This section is from the book "A Manual Of Pathological Anatomy", by Carl Rokitansky, William Edward Swaine. Also available from Amazon: A Manual of Pathological Anatomy.
It will now become necessary to inquire how certain exceptional cases are to be explained. Individual cases of the kind are represented in tubercle associated with cancer, or with venosity mechanically brought about.
(1.) The conditions mentioned as excluding tubercle, operate thus only in so far as the latter is based upon a hyperinotic crasis - an excess of fibrin. This does not, however, prevent the small fund of fibrin accompanying those conditions from being, under favorable circumstances, expended upon tubercle formation, which then becomes localized in a process of exudation.
(2.) The tubercle may be the product of a local inflammation, in which the fibrin becomes tuberculous.
(8.) The entire mass of fibrin may suffer a morbid change, effecting, as intercurrent disease, a consecutive tubercle crasis, which becoming exhausted by a corresponding exudation, again gives way to the original crasis.
It is thus that genuine tubercle, when concurrent with cancer, may be interpreted; and this the more readily, that true hyperinoses and fibrinous exudates not unfrequently do co-exist with cancer. The tubercle may be merely local, and the cancer no less so. It may, however, be local, and yet the cancer be a general disease. Or, again, it may be the product of an intercurrent primitive tubercle-crasis, or of a consecutive one derived from a local process, and co-ordinate with those hyperinoses and fibrin-exudations which not rarely supervene upon inflamed and ulcerated cancer, reflecting a secondary crasis.
(4.) As to the exemption afforded by venosity, there is no doubt that, to render it complete, a high degree of the latter is requisite. Since, however, we possess no scale whereby to ascertain directly the grade of a protective crasis, and to illustrate the exceptions, we must inquire whether it be not possible to arrive indirectly and approximatively at this recognition. In the absence of such a scale, certain anatomical changes must serve as the measure, so to speak, of the anomaly. They consist in the degree of heart affection (dilatation) present, this furnishing an available criterion for the amount of the impediment to the circulation, and therefore for the grade of the venosity. This approximative index with the aforesaid inferences, will be especially applicable where the precise extent of the impediment is not to be immediately summed up from anatomical data, as in lung affections, like catarrh and bronchial dilatation, emphysema, and preternatural density of the lungs.
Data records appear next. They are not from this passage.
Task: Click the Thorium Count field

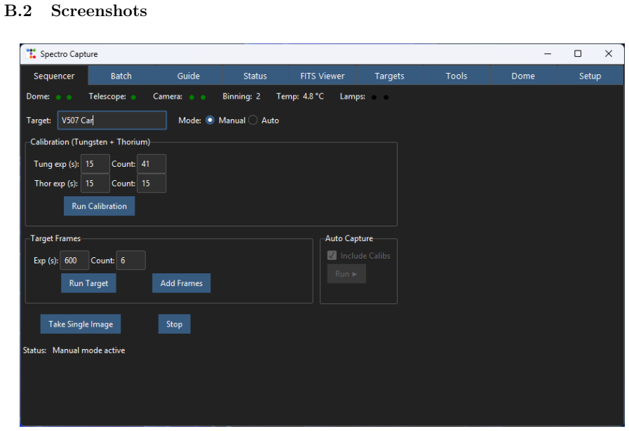Action: click(x=151, y=183)
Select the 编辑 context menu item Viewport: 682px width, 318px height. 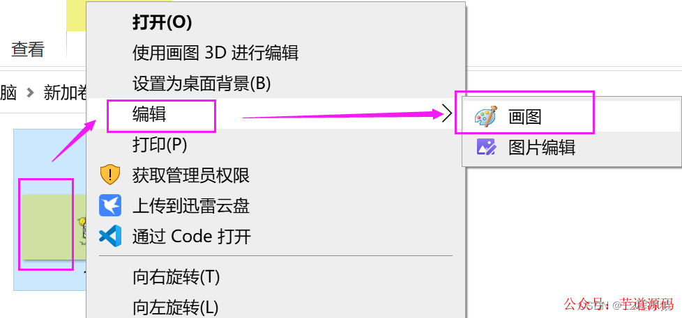pyautogui.click(x=275, y=115)
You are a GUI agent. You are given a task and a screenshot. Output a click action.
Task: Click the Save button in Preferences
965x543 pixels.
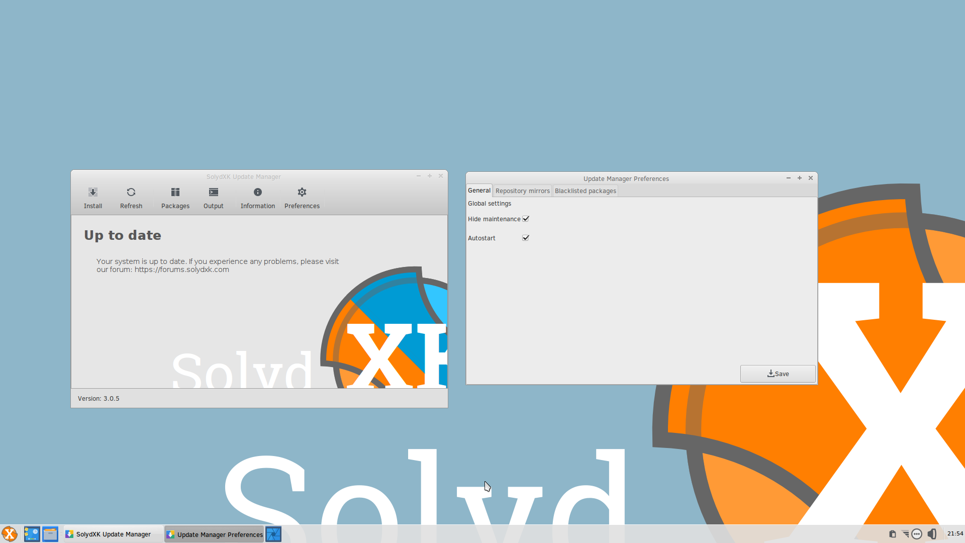tap(778, 373)
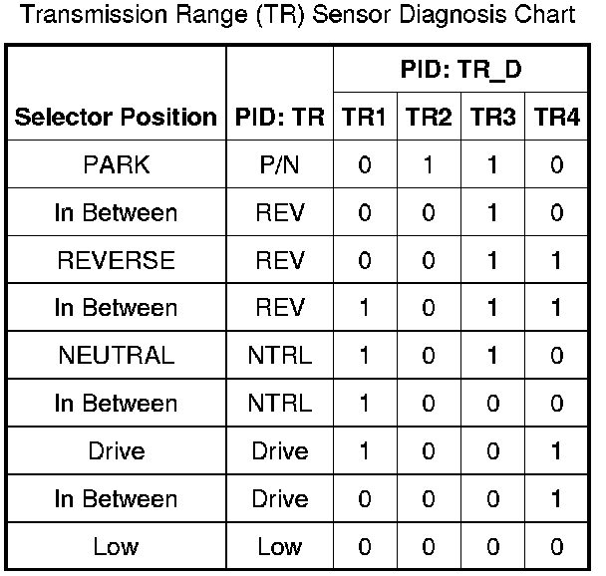Click the Transmission Range Sensor Diagnosis Chart title
The width and height of the screenshot is (606, 576).
pos(298,16)
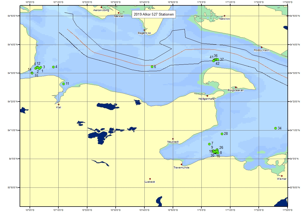Select the Marstal red marker

(119, 13)
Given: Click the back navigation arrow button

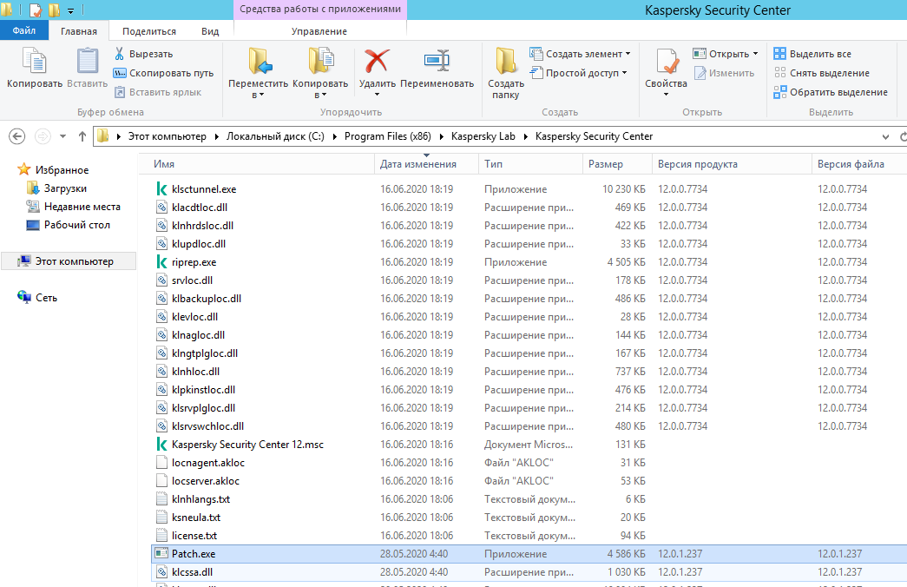Looking at the screenshot, I should (17, 136).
We attach importance to this relation of tubercle to the venosity resulting from mechanical impediments in the heart and lungs, - as affording not alone proof of the fibrin-crasis being the foundation of tubercle, but also valuable indications for medical treatment.
We have now to consider the relative occurrence of tubercle in the different organs and textures, and its peculiar processes of repair.
It will be expedient, however, as a preliminary point, to determine what is signified by scrofula, - what is the distinction - if there be any - between scrofulous and tuberculous substance.
For our own part we hold tubercle and scrofula to be identical - tuberculosis and scrophulosis to be one and the same disease; and this upon the following grounds, namely:
(a.) One and the same elementary composition, both anatomical, and, so far as investigation has gone, chemical also. This applies with especial force to scrofulous substance, as compared with yellow tubercle.
(6.) Both are subject to the same metamorphoses, namely, softening and cretefaction.
(c.) The tuberculous and the scrofulous ulcer are identical both in the same, and in different organs; for example, the scrofulous skin- and the tuberculous intestine-ulcer. The same identity attaches to their cicatrix.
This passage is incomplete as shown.